In an attempt to find geolocation details about the workers, the authors created Captchas in different
languages or asking about the local time and polled the human-based solving services, concluding that
more workers come from low-cost labor countries (China, India, etc.).

Because of its nature, being an unskilled activity and switching to low-cost labor from Eastern Europe,
Bangladesh, China, India, Vietnam etc. paid-solving services not only survived, they expanded and
became highly competitive as well. Even though the wages started from $10/10001, in a few years it
dropped to ~ $0.5/1000.

2.4. Conclusion
    •   The quality of captchas made it easy to outsource to the global unskilled labor market.
    •   Business of solving captchas growing and highly competitive.
    •   Do Captchas work:
            o Telling computers and humans apart: succeeded.
            o Preventing automated site access: failed.
            o Limiting automated site access: reduces attackers expected profit.

1
 Price of Captcha Solving Services is counted as dollars paid per 1000 solved captchas. For example $5/1000
means the client pays 5 dollars for 1000 solved captchas.
3. I am Robot: (DEEP) Learning to Break Semantic Image CAPTCHAs
        Suphannee Sivakorn, Iasonas Polakis and Angelos D. Keromytis Department of
                  Computer Science Columbia University, New York, USA

3.1. Introduction
Two other Captcha attacks were developed for researching purposes, focusing on solving reCaptcha
Image using online Image Annotation Modules and noCaptcha reCaptcha by influencing the Advanced
Risk Analysis System. To achieve this, a system is developed consisting of two main components.

3.2. System Overview

3.2.1. Cookie Manager
The first component is the Cookie Manager which its main job is to automatically create and train
cookies so they appear as real users. After creating each cookie, the system is configured to perform
humane actions using them, some examples are google searching certain terms and follow the links
provided, open videos in youtube, google map searches, etc.

3.2.2. ReCaptcha Breaker
The second component is the ReCaptcha Breaker. It uses the cookies from the Cookie Manager and
visits sites to employ reCaptchas. It locates the reCaptcha Iframe that contains the checkbox looking
for reCaptcha-anchor, performs a click and extracts the reCaptcha-token. If the reCaptcha is solved,
then it is considered a checkbox challenge, otherwise, if a popup is created in goog-bubble-content,
an image challenge is shown. The info of image challenge, hint-sample image(rc-imageselect-desc) and
candidate images(rc-imageselect-tile) are extracted and passed to another module.

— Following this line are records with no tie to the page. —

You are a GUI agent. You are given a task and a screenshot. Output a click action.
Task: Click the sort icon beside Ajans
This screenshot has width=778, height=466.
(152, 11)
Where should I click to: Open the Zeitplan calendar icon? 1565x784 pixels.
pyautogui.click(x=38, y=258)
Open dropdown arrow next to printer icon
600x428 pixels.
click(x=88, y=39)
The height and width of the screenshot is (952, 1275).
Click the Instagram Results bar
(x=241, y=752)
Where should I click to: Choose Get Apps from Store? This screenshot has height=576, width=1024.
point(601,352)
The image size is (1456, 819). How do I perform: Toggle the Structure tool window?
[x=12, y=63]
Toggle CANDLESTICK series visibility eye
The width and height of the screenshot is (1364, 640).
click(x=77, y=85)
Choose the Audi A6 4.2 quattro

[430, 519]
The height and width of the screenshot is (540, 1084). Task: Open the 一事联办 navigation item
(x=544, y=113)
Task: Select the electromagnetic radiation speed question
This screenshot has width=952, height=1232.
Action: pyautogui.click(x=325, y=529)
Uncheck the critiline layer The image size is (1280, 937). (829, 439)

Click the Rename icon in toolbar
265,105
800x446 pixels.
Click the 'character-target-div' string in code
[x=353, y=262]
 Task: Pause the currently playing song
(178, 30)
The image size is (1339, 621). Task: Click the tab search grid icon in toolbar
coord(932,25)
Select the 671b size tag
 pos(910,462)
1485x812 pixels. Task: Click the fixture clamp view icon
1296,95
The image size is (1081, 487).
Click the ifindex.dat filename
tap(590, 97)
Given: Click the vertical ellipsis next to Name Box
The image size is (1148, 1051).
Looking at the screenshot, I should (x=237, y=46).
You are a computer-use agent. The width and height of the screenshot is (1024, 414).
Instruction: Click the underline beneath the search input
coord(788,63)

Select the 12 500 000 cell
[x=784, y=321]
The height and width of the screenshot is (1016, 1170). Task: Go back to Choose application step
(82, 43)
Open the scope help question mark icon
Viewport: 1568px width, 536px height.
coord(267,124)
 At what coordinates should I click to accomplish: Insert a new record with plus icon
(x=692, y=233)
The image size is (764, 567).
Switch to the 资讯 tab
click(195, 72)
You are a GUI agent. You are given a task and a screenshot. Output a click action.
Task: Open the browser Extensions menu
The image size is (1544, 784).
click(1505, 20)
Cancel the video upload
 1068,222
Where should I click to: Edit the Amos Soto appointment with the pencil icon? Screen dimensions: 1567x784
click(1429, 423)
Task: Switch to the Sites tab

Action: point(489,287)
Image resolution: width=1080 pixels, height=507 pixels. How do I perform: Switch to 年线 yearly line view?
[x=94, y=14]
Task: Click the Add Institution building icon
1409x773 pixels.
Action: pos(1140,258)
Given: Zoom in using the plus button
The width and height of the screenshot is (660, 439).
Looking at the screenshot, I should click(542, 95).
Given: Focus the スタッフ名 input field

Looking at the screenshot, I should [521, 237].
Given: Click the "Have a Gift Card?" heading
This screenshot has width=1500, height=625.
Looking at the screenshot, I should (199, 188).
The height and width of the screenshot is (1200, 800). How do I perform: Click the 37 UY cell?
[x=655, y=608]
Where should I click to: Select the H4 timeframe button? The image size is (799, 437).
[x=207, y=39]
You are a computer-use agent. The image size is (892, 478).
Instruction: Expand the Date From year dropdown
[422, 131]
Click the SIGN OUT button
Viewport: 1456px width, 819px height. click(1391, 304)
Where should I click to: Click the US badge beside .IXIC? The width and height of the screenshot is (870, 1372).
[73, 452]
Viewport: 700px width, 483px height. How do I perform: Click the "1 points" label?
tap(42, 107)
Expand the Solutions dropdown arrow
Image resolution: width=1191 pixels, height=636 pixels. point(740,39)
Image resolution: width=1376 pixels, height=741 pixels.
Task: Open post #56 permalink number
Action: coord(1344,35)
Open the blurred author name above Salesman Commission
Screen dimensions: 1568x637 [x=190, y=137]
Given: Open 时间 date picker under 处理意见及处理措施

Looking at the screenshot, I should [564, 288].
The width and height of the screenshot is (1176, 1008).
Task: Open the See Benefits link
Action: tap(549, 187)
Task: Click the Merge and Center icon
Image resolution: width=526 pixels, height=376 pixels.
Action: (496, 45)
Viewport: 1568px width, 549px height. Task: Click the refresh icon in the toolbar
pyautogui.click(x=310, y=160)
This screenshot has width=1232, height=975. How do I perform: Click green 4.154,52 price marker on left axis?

3.3. Breaking the image reCaptcha
To solve the image reCaptcha, the system uses Deep Learning Techniques to match the given hint-
sample with the candidate images. Sample and candidate images are passed to Image Annotation
Modules, like Google Reverse Image Search (GRIS), Clarifai and Alchemy, which given an image they
return 10-20 tags describing it. GRIS is used as well for searching better quality images, for more
accurate results. In case candidate images’ tags do not match the hint, a Tag Classifier is used, that
models tags and hint as vectors and uses cosine similarity between them to find the candidate images
that are the most probably to be of the same category as hint-sample. Because of repetition in
reCaptcha images, a History Module is used, that keeps pairs of  in a labelled_dataset,
so future candidate images are searched in there for a hint. This attack managed to score 70.78%
accuracy, against 2235.

The algorithm for breaking an image reCaptcha is:

    •     Each candidate image will be assigned to one of 3 sets: Select, Discard, Undecided.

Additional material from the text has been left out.